An article in Sunday’s Los Angeles Times provides some very telling statistics about educational demand in the City of Angels. To get into L.A.’s magnet schools, there is a waiting list of over 28,000 students! For admission to charter schools run by the Inner City Education Foundation, the waiting list tops 5,000! And it’s not just magnets and Inner City Education Foundation schools that have waiting lists – most charter schools in the district, according to the article, are over-subscribed.


What does this mean? For one thing, that Angelenos would love to leave the public schools to which they are assigned. Perhaps more importantly, though, it demonstrates that quasi-public schools like charters and magnets – which require approval of government entities to exist – will never be able to meet the huge demand for good schools that’s boiling over nationwide.

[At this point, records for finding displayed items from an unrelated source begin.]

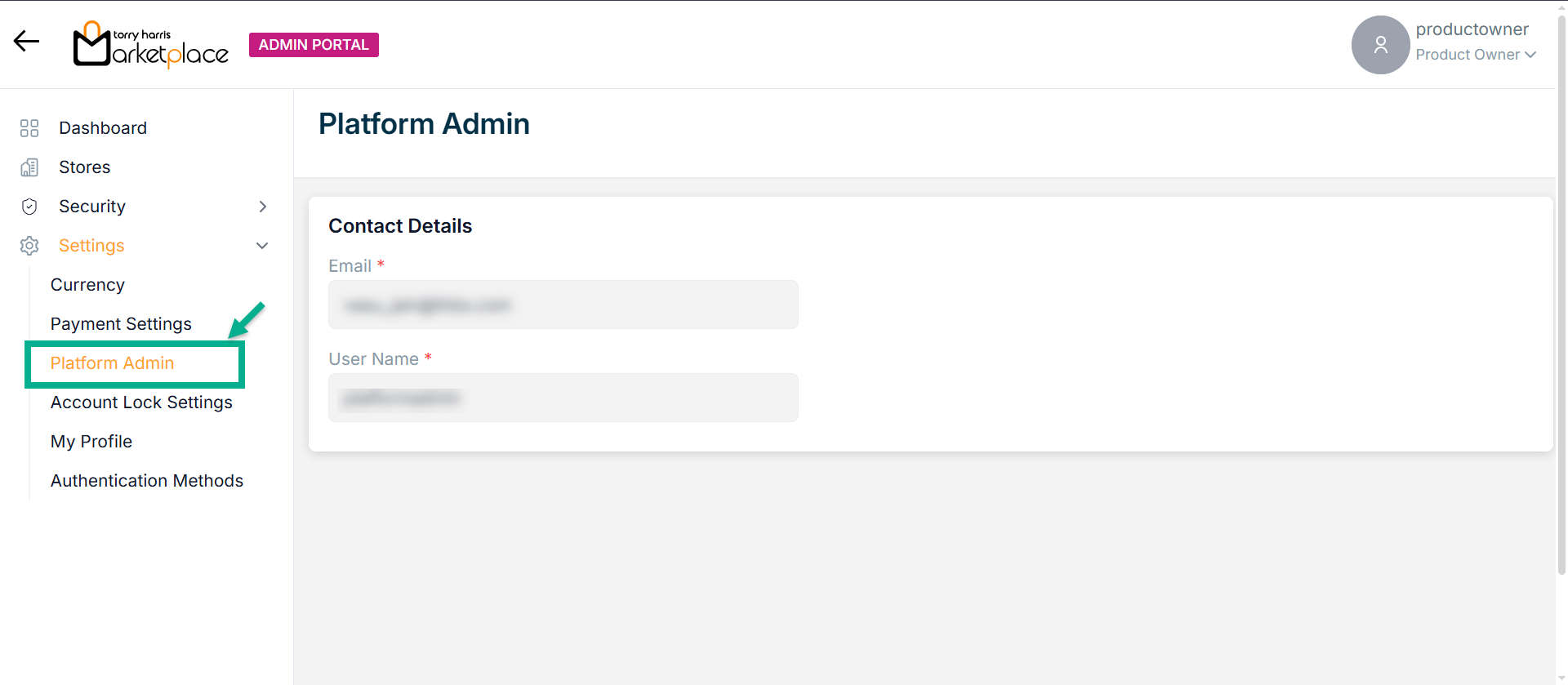The height and width of the screenshot is (685, 1568).
Task: Go to My Profile
Action: pos(91,442)
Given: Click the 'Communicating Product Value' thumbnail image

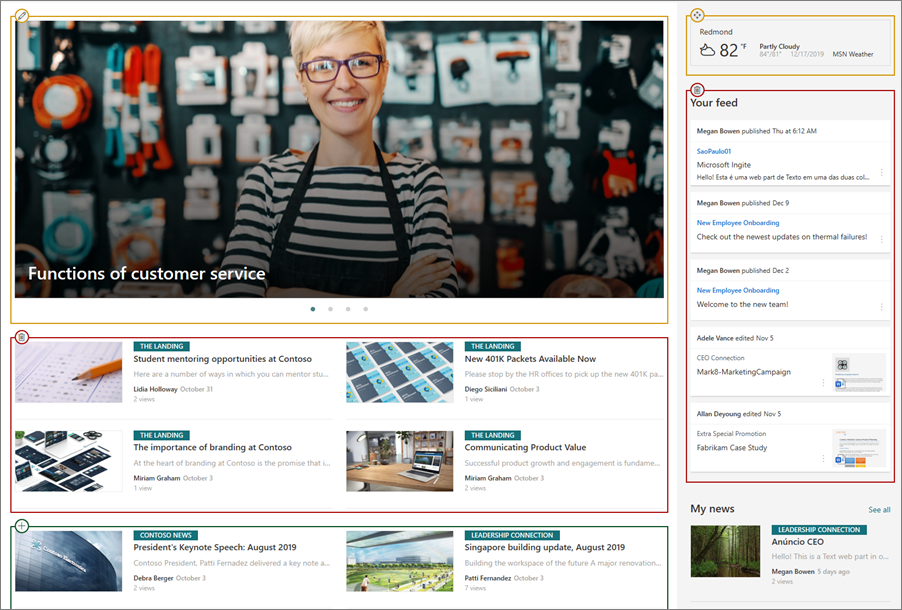Looking at the screenshot, I should (399, 461).
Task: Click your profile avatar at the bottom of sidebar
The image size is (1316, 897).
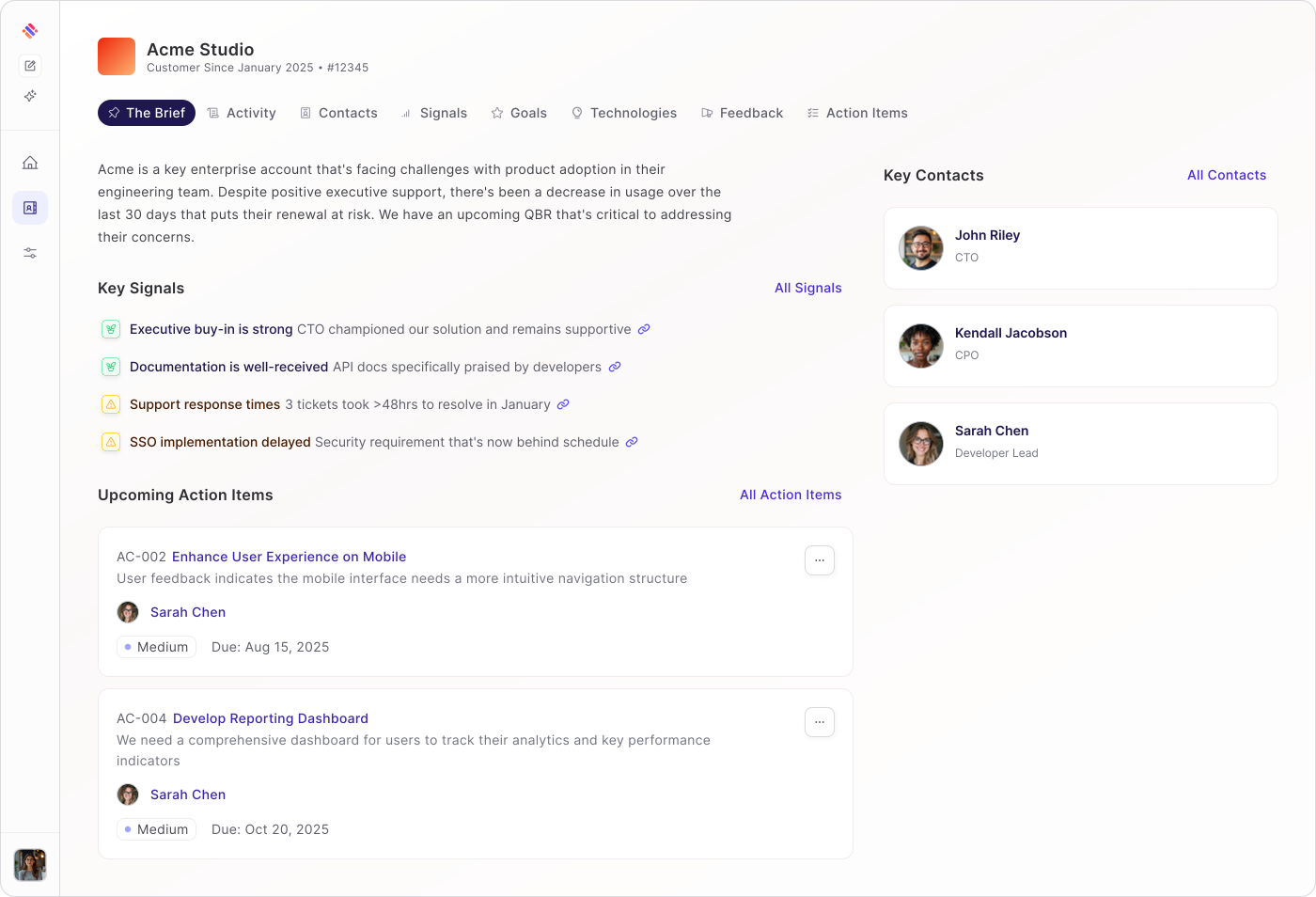Action: pos(30,865)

School districts and state education departments that approve charters and magnets are simply too dominated by special interests such as teacher unions – which love the public school monopoly – to ever permit enough real choice to satisfy monopoly-busting demand. Of course, even if an explosion of magnets and charters were allowed, the bureaucratic hoops through which school founders would have to jump would almost certainly ensure that new schools would never pop up fast enough to meet growing demand, nor would schools be able to alter their offerings quickly enough to provide for ever-changing educational needs.


What this means, then, is one thing: Without full school choice, in which public education funding is controlled by parents and schools must respond to their demands, a whole lot of people will never be able to access the schools their children need. The failed system will simply never allow it.